## [指示 1]
提示文によると、この製品が対応する通信方式は何か。

## [提示文]
────────────────

山口真弘のおすすめ読書タブレット比較

「BOOX Palma2」はどう進化? スマホサイズE Ink電子ペーパーAndroid端末の新旧比較

片手で持てる6.13型モノクロ電子書籍端末の最新版は買いか?

 目に優しい特性ゆえ、長時間画面を眺めている用途に向くE Ink電子ペーパー端末だが、市販の製品の多くは文庫本を超えるサイズであることがほとんどだ。むしろ普段使っているスマートフォンがE Inkになっただけの、片手で持てるコンパクトなサイズを求めている人も多いのではないだろうか。

 そうしたニーズにぴったりな、E Ink電子ペーパーを採用したスマホサイズのAndroid端末「BOOX Palma」に、第2世代モデルが登場した。これまでの第1世代の製品とは何が違うのか、その使い方の差も含めてチェックしてみよう。

 なお画質比較のサンプルには、『Kindle Unlimited』で配信されている森田 崇/モーリス・ルブラン著『怪盗ルパン伝アバンチュリエ 第1巻』を、許諾を得て使用。またテキストは夏目漱石著『坊っちゃん』をサンプルとして使用している。

今回はE Ink電子ペーパーを採用したスマホサイズのAndroid端末、BOOX Palma 2(左)とBOOX Palma(右)を比較する

スマホサイズ×E Ink電子ペーパー搭載という基本仕様は共通

 本製品は、スマホサイズのボディにモノクロE Ink電子ペーパーを搭載した製品。スマホと変わらぬ持ちやすさで、電子書籍をはじめとしたドキュメントを参照できる。外見に反してモバイル回線には非対応で、通信方式はWi-Fiのみとなる。

────────────────

要素およびテキスト位置のデータ

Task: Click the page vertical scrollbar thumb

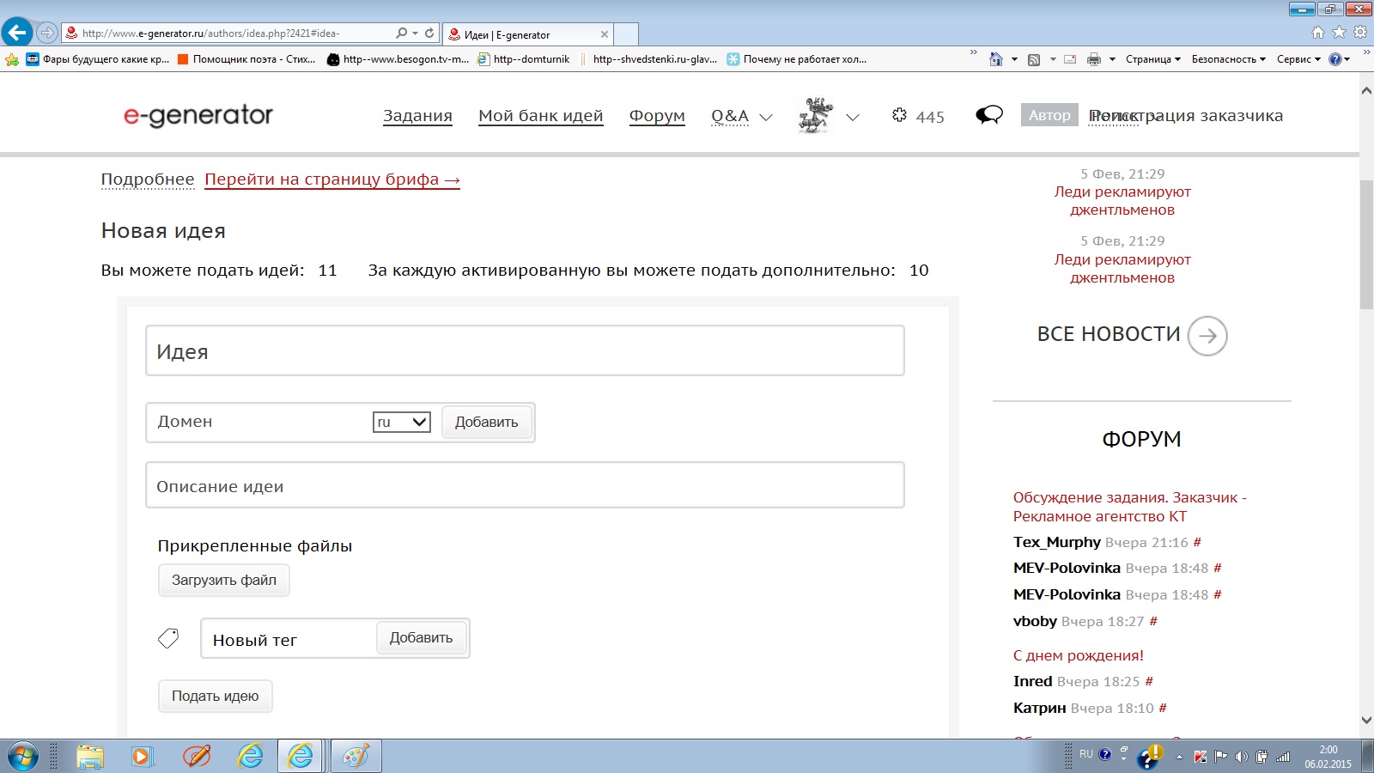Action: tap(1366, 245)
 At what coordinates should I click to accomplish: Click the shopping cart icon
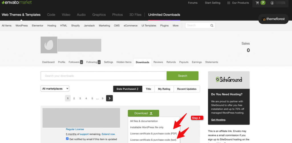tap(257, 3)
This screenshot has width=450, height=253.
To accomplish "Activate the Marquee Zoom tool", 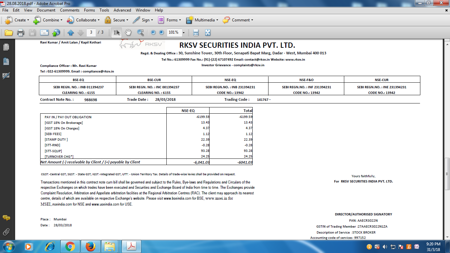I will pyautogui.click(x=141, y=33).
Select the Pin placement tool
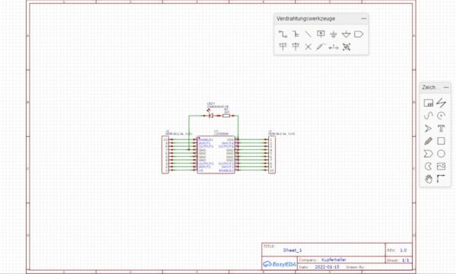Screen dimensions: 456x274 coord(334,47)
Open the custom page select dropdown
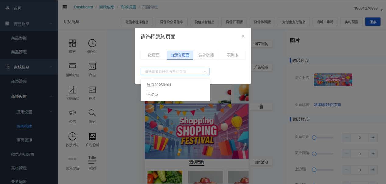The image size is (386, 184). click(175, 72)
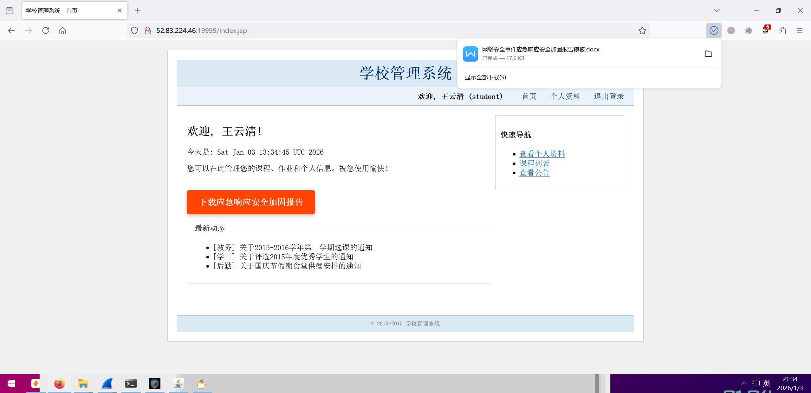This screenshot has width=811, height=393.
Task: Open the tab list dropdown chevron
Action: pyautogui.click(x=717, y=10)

────────────────

## [指示 2]
リストのうち「Select the Pin placement tool」を含む行からリストの末尾までを、「custom page」を「named page」に置き換えて更新し、ほかは変えずに示せ。画像は出力に含めないこと。

## [正解 1]
Wi-Fiのみ。

## [正解 2]
Select the Pin placement tool
Screen dimensions: 456x274 coord(334,47)
Open the named page select dropdown
The image size is (386, 184). click(175, 72)
This screenshot has width=811, height=393.
Task: Open the tab list dropdown chevron
Action: pyautogui.click(x=717, y=10)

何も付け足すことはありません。